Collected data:

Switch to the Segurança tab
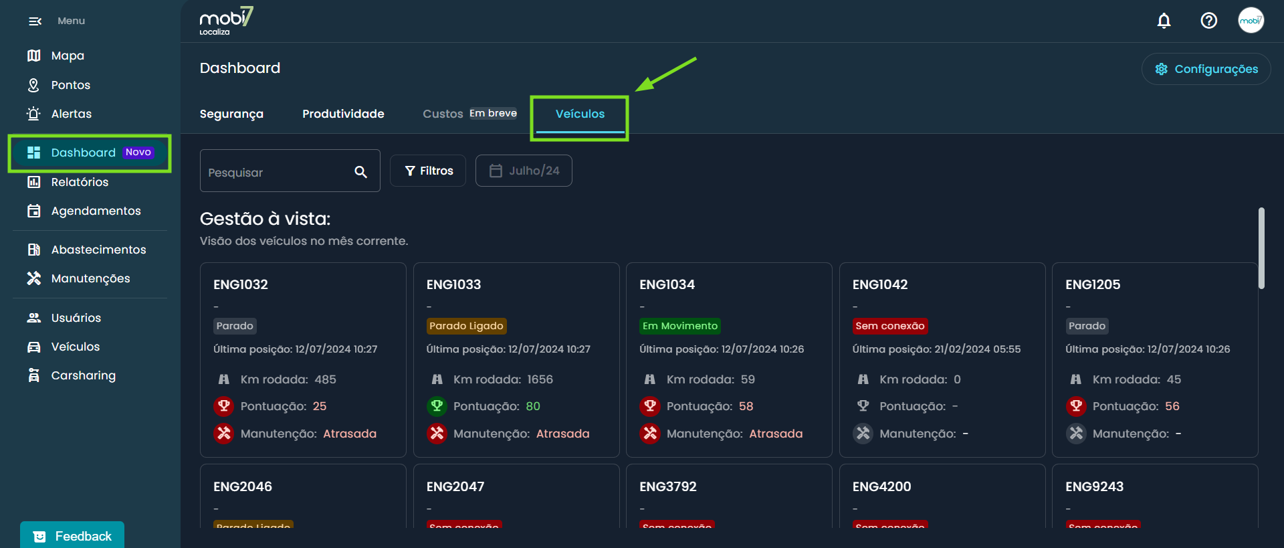[x=231, y=114]
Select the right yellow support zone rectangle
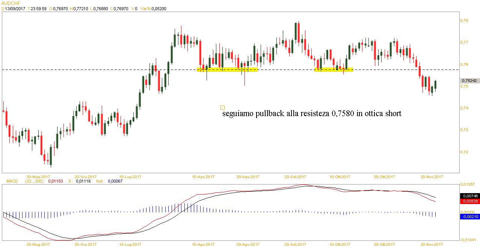 click(334, 70)
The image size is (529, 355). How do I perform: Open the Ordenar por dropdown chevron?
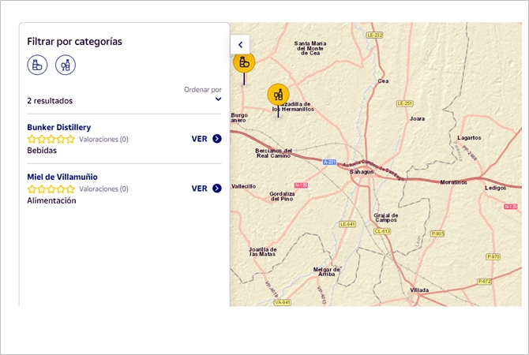pyautogui.click(x=218, y=99)
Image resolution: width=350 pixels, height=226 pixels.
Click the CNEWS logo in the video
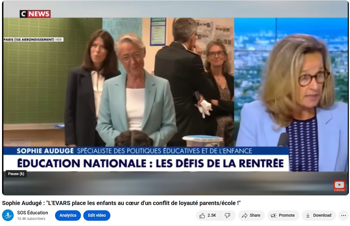click(x=35, y=14)
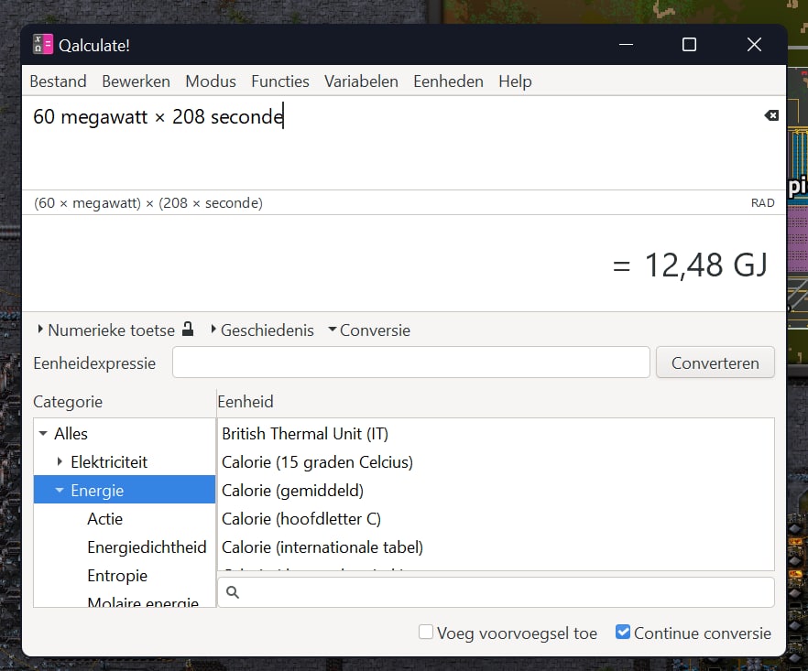Viewport: 808px width, 671px height.
Task: Collapse the Conversie panel
Action: coord(332,330)
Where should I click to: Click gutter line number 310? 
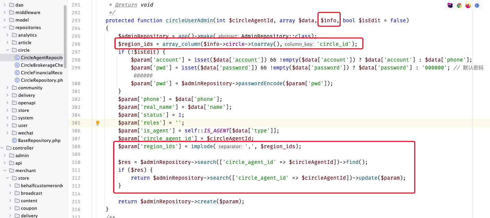point(76,162)
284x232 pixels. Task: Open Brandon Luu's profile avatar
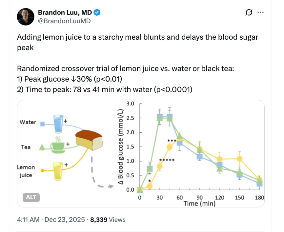click(x=25, y=17)
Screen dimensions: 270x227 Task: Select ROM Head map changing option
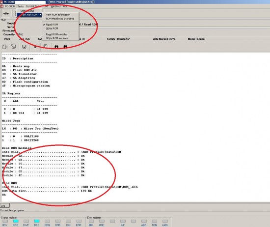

• _THE PROBLEM_
The data shown above must be printed again exactly, with no images included.

• _SOLUTION TO THIS PROBLEM_
Switch to the Segurança tab
[x=231, y=114]
Select the right yellow support zone rectangle
 click(334, 70)
The image size is (529, 355). How do I perform: Open the Ordenar por dropdown chevron?
pyautogui.click(x=218, y=99)
Image resolution: width=350 pixels, height=226 pixels.
Click the CNEWS logo in the video
click(x=35, y=14)
Viewport: 808px width, 671px height.
Task: Collapse the Conversie panel
Action: coord(332,330)
Where should I click to: Click gutter line number 310? 
point(76,162)
284x232 pixels. Task: Open Brandon Luu's profile avatar
click(x=25, y=17)
Screen dimensions: 270x227 Task: Select ROM Head map changing option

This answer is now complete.